Return exactly the lines from the one containing "You are a computer-use" through the last line of the records below, both included, and leave out any pictures.

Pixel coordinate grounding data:
((

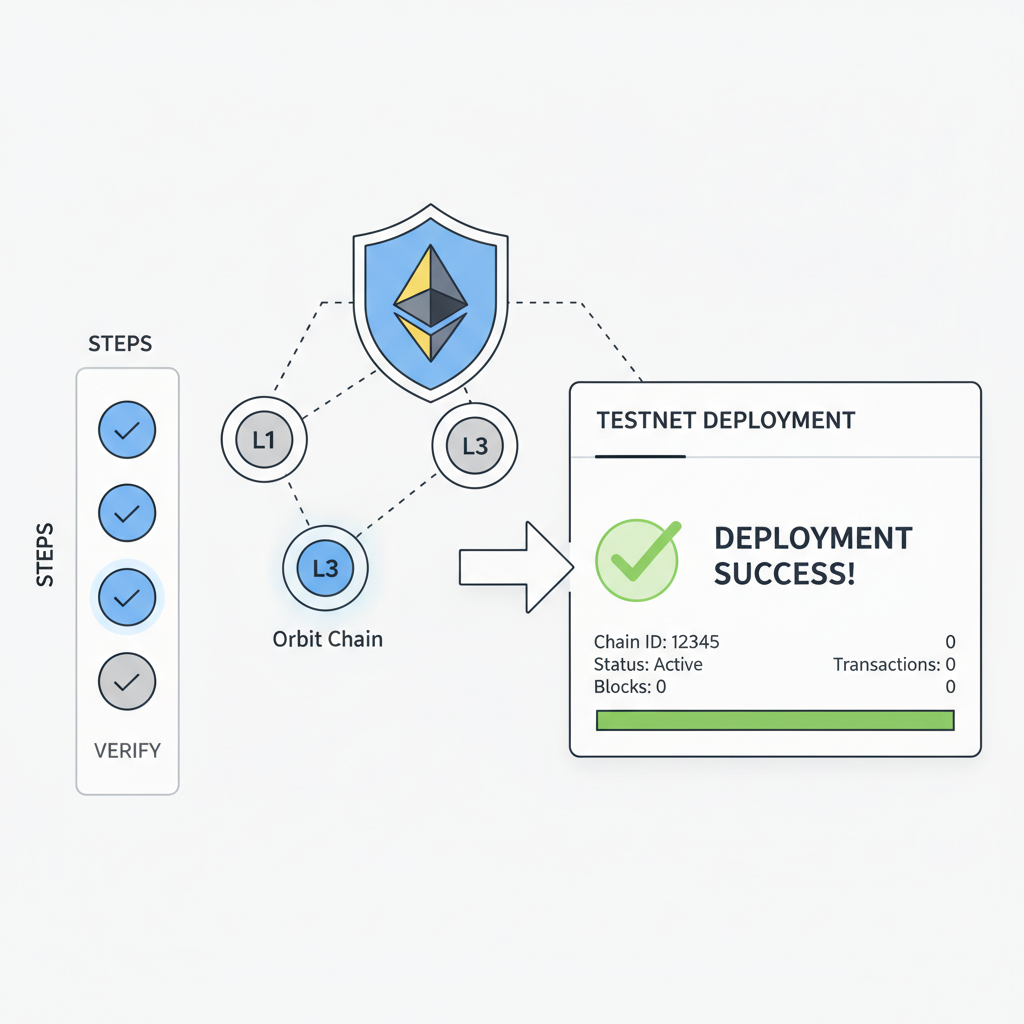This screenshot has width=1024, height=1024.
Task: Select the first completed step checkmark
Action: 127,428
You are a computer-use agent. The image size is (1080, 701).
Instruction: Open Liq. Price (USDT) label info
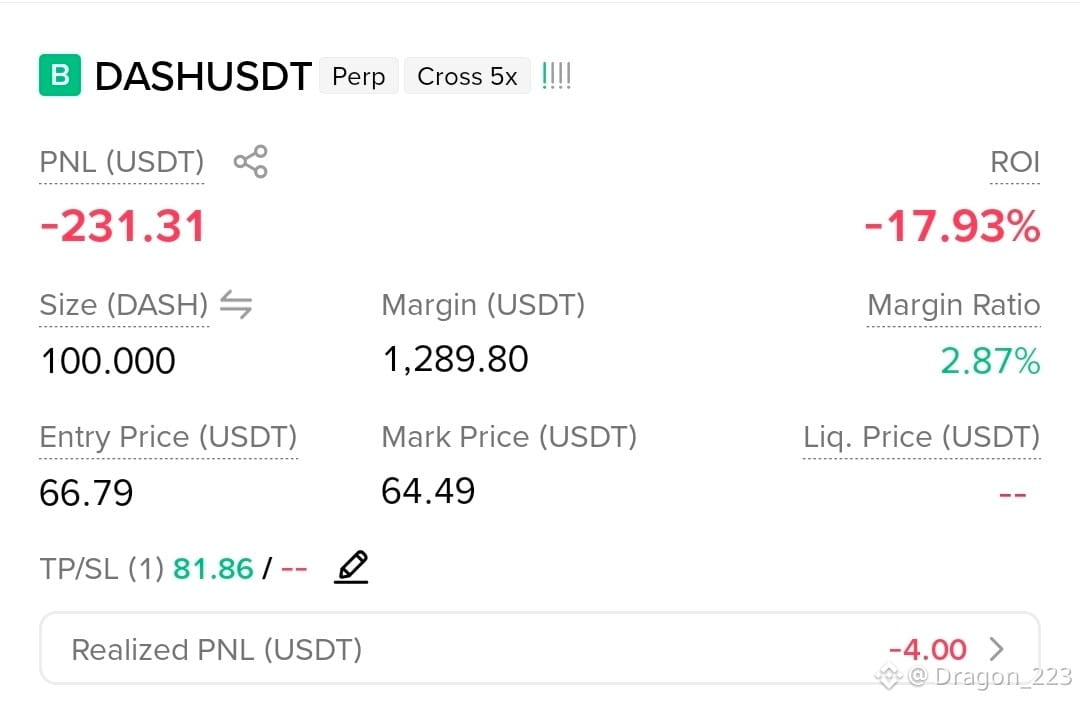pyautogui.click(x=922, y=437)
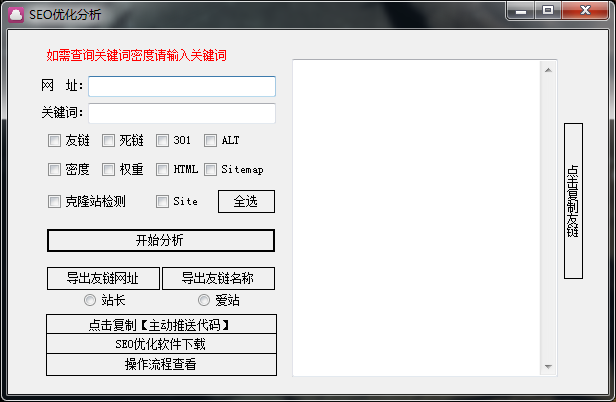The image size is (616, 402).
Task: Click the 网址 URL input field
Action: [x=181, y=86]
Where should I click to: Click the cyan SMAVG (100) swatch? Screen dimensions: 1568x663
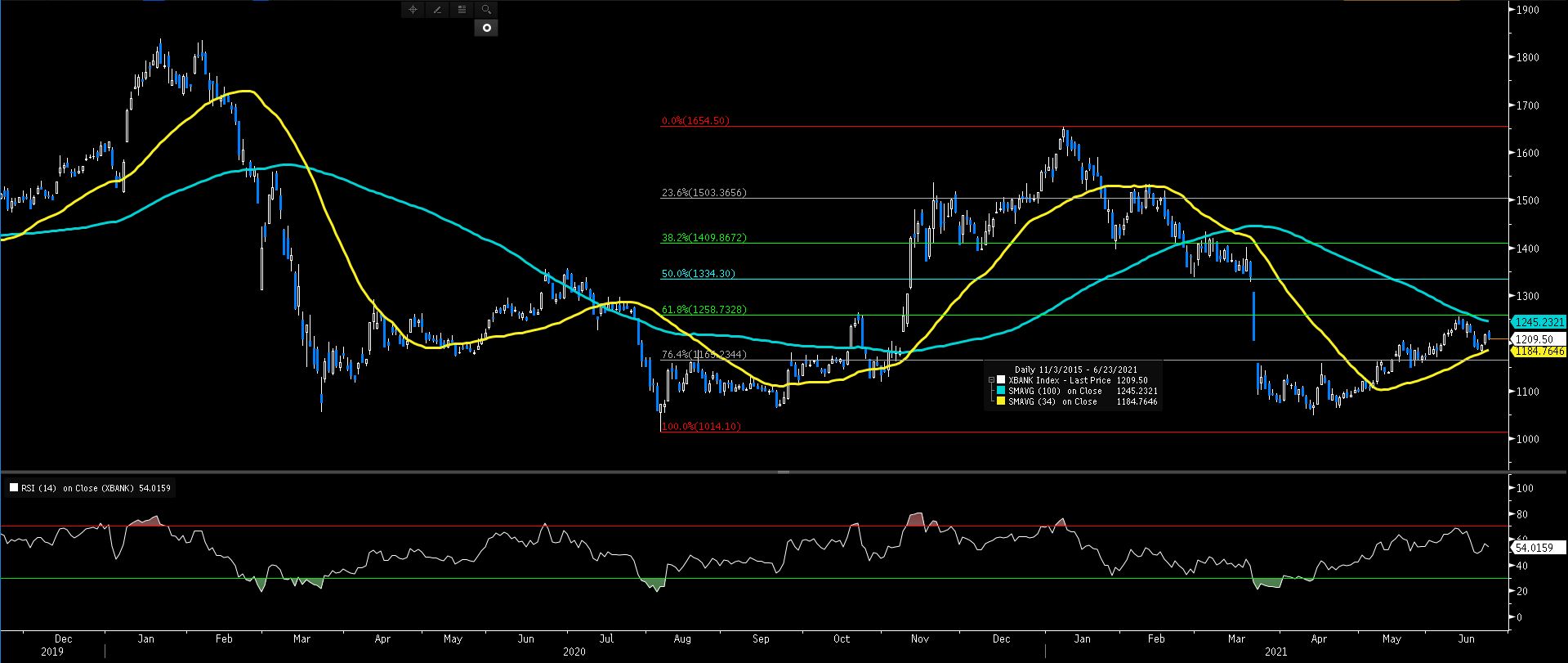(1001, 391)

))

• [RESPONSE]
You are a computer-use agent. The image size is (1080, 701).
Instruction: Open Liq. Price (USDT) label info
pyautogui.click(x=922, y=437)
The image size is (616, 402).
Task: Click the 网址 URL input field
Action: [x=181, y=86]
Where should I click to: Click the cyan SMAVG (100) swatch? Screen dimensions: 1568x663
(1001, 391)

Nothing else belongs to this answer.